CFOs are now less likely to take risks - Deloitte

Finance worker
By Eleanor O'Neill, CA Today

11 May 2016

New research has identified political uncertainty as a leading factor in the decline of risk-taking in international businesses.

The Deloitte European CFO Survey has shown that CFOs are advocating cost control and reduction over new investment, particularly in countries that are experiencing shifts in internal and external political issues.

For example, the UK saw the largest fall in risk appetite in a drop of 22%, mirroring the wavering public opinion on areas like the impending EU referendum that will have a profound effect on cross-border business dealings and local regulation.

In fact, the survey revealed that 75% of CFOs support the UK's continued membership of the EU, citing the benefits to exports, inward investment and financial services, though most believe the legal and regulatory frameworks do not have a positive effect on business.

CFOs in Germany, Portugal and Turkey also cited national and international political factors as their top concerns.

Ian Stewart, Chief Economist at Deloitte UK, said: “Europe entered 2016 with a number of political and geopolitical risks that could threaten growth, confidence and political unity.

"Internal politics has been a destabilising influence in Spain, Ireland and Portugal, where closely contested elections led to a political stalemate in recent months, and the UK has seen rising uncertainty ahead of its referendum on EU membership."

Levels of financial and economic uncertainty mirror the slump in risk allowance, with 68% of European CFOs claiming an impact on their businesses.

  Germany UK Ireland Russia Spain
High level of uncertainty 93% 83% 83% 72% 66%
Willing to take risks 16% 25% 39% 30% 46%

As a result, defensive business strategies are being strongly favoured over expansionary plans in 15 of the 16 countries included in the survey.

Other key findings

Capital expenditure

There has been a marked decrease in businesses willing to spend, with only 36% of CFOs expecting an increase in their company's capital expenditure over the next 12 months. Again, countries that are experiencing internal upset are least likely to adopt plans for investment.


25% of CFOs are more optimistic about the financial prospects for their company than they were three to six months ago, perhaps due to the reported caution reinforcing stability.


In an interesting refection of these attitudes, 39% of Eurozone CFOs are forecasting a rise in employment within their companies. Ireland is leading the way in hiring with 68% of CFOs predicting higher job numbers.
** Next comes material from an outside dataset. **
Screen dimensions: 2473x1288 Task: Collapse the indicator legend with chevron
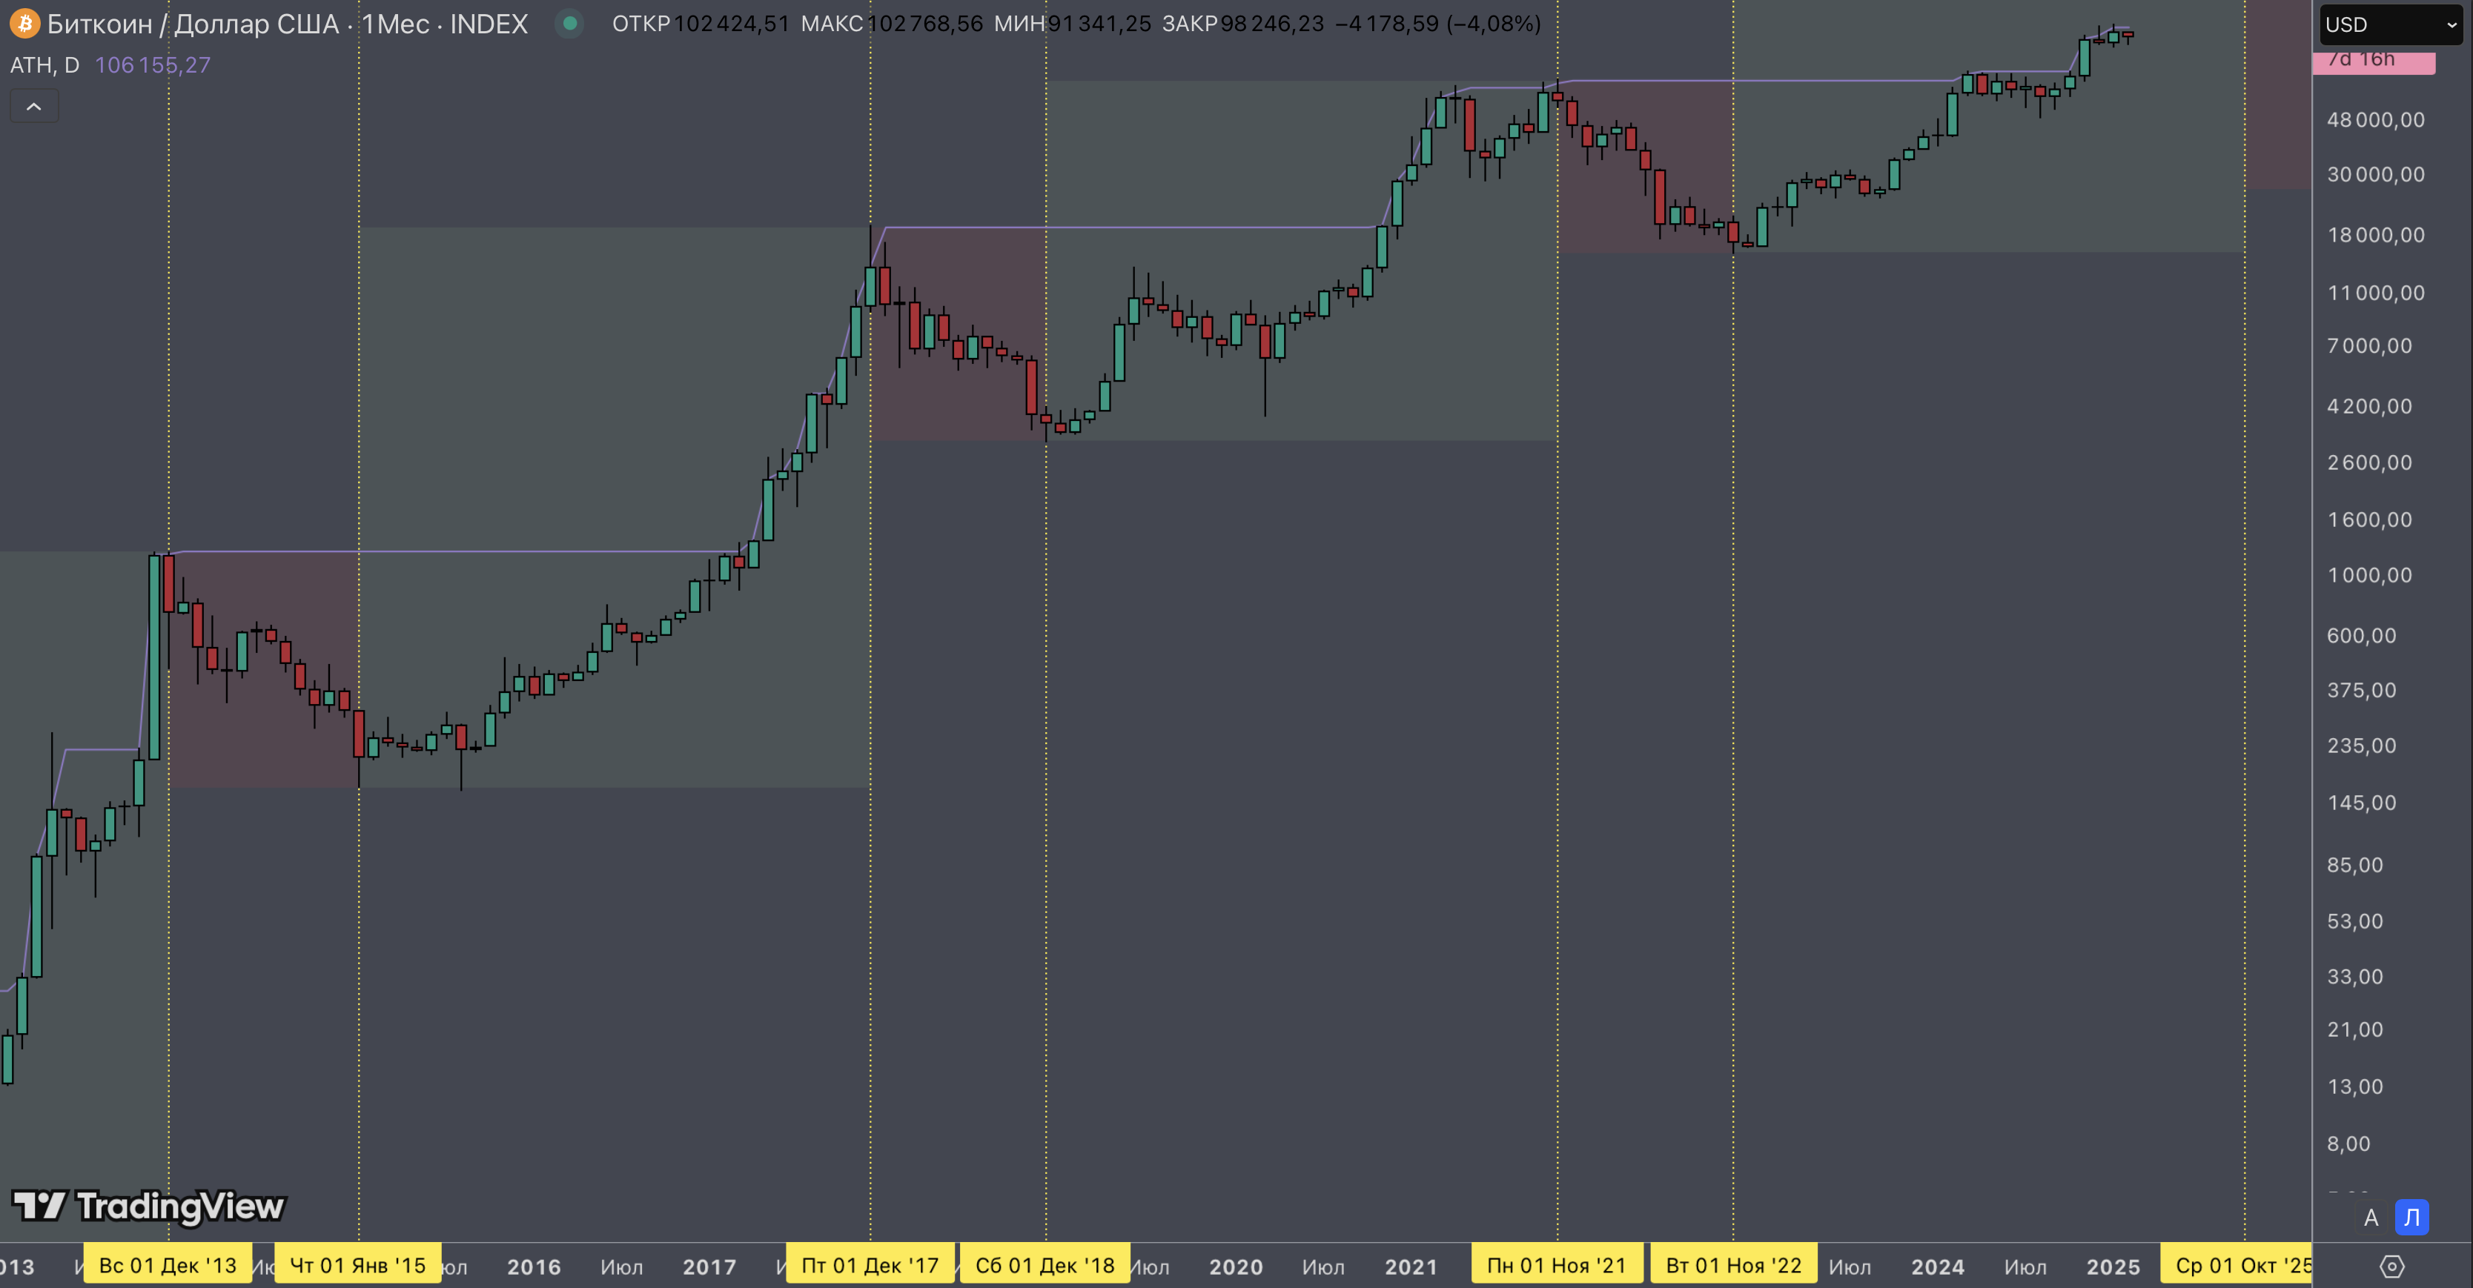pyautogui.click(x=34, y=107)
Ian commented: “The resilience of hiring plans in the face of these uncertainties show CFOs expect Europe’s recovery to roll on.

"In a sign that the recovery is spreading from Europe’s centre, hiring plans are strongest in those countries that saw the largest rises in unemployment after the financial crisis.

“So far, political risks have not knocked Europe’s recovery off course but the evidence of recent years is that sustained uncertainty acts as a brake on growth.”